* Tujuan Latihan *
Ubahlah paragraf dalam kutipan teks di bawah yang diawali dengan kata "Pendidikan yang tepat dan efektif" menjadi daftar butir singkat yang memuat fakta-fakta utamanya.

* Kutipan Teks *
___

Pendidikan adalah kata kunci untuk meningkatkan kesejahteraan dan martabat bangsa. Tak salah jika kita sebut pendidikan sebagai pilar pokok dalam pembangunan bangsa. Tinggi-rendah derajat suatu bangsa bisa dilihat dari mutu pendidikan yang diterapkannya.
Pendidikan yang tepat dan efektif akan melahirkan anak-anak bangsa yang cerdas, bermoral, memiliki etos kerja dan inovasi yang tinggi. Negara-negara yang telah berhasil mencapai kemajuan dan menguasai teknologi-peradaban mengawali kesuksesannya dengan memberi perhatian yang besar terhadap sektor pendidikan nasionalnya. Sektor pendidikan mendapat dukungan penuh dan secara terus menerus sistemnya diperbaiki agar sesuai dengan kondisi, kebutuhan, dan daya akses seluruh lapis masyarakat mereka.

___

* Entri Data *
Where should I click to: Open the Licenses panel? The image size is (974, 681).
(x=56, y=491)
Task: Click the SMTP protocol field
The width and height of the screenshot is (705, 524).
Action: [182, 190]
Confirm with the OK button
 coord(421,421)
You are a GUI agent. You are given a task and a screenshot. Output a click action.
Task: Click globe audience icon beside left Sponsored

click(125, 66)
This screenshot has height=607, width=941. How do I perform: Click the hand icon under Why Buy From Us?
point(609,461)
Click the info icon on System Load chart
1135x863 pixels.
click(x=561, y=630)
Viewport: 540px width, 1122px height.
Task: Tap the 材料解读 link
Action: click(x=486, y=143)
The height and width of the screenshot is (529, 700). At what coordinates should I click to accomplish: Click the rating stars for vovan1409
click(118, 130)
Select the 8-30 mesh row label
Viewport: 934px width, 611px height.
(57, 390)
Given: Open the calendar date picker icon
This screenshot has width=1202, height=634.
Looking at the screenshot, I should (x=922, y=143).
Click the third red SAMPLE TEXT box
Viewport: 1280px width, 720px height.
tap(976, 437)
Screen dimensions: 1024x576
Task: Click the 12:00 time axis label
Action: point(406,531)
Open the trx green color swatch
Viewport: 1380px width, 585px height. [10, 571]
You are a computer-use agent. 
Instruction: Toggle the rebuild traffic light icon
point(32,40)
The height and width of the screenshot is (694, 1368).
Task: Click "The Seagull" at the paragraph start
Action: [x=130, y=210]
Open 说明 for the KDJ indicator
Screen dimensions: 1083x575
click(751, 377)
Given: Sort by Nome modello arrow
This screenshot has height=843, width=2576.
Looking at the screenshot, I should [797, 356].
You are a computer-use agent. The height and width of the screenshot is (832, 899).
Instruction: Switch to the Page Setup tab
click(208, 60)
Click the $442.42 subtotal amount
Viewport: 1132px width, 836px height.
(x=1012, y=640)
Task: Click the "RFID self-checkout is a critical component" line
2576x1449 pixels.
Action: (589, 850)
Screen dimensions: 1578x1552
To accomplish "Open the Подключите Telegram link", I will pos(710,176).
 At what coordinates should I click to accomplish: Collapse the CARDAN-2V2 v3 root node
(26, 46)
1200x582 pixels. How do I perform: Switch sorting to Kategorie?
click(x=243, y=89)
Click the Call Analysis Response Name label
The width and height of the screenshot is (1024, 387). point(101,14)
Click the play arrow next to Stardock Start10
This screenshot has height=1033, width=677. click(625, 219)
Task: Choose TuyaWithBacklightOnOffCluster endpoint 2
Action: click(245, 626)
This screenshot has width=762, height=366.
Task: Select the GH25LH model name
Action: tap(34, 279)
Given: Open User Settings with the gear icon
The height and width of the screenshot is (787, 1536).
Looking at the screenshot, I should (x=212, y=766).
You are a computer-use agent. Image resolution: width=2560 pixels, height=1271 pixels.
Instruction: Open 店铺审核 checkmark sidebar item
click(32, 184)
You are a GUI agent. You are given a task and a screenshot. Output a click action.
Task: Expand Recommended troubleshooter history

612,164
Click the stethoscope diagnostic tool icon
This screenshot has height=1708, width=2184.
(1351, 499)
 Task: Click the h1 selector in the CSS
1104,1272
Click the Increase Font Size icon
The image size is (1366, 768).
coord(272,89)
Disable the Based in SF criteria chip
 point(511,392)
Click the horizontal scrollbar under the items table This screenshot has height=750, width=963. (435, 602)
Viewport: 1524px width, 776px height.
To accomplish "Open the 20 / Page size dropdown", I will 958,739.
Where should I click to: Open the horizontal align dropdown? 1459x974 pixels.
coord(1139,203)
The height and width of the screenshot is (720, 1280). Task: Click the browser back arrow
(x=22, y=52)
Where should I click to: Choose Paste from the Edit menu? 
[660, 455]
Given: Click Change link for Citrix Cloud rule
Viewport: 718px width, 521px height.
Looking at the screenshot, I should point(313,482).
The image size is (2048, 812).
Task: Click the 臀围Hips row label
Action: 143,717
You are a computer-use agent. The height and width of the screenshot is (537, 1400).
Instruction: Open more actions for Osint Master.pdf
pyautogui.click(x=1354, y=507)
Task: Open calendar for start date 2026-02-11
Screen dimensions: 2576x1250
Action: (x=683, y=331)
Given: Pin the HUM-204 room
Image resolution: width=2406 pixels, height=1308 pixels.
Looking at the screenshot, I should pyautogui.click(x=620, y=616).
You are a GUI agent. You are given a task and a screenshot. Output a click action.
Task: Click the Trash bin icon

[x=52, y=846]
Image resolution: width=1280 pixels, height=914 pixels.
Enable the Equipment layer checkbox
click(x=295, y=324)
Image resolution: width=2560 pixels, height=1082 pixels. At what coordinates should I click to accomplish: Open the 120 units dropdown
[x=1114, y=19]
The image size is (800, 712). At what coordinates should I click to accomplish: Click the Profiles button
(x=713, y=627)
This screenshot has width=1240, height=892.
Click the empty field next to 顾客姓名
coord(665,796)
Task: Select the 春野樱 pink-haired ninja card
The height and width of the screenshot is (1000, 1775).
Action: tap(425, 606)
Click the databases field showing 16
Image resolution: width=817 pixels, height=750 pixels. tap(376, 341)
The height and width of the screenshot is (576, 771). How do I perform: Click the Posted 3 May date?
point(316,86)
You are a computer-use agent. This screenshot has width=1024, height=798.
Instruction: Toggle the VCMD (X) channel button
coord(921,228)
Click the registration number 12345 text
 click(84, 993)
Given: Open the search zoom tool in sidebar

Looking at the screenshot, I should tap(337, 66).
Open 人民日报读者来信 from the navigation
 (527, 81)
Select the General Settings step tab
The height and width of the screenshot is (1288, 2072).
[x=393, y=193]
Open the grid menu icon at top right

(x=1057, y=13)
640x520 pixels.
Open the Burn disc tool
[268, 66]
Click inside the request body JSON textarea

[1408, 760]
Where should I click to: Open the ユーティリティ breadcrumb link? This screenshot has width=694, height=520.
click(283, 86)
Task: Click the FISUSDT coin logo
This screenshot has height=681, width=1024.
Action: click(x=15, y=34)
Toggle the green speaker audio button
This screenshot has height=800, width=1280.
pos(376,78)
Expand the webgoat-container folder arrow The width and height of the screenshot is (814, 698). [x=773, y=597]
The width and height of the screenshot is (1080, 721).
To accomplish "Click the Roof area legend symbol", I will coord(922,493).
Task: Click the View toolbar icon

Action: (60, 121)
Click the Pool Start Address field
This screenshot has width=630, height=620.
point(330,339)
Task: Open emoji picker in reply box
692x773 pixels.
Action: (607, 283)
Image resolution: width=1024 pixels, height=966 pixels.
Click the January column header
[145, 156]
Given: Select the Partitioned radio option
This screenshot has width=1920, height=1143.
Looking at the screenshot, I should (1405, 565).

___

* Jawaban Tugas *
- Pendidikan yang tepat dan efektif melahirkan anak bangsa yang cerdas, bermoral, serta memiliki etos kerja dan inovasi tinggi.
- Negara yang maju dan menguasai teknologi-peradaban mengawali keberhasilannya dengan memberi perhatian besar pada pendidikan nasionalnya.
- Di negara-negara tersebut, sektor pendidikan didukung penuh dan sistemnya terus diperbaiki agar sesuai dengan kondisi, kebutuhan, dan daya akses seluruh lapisan masyarakat.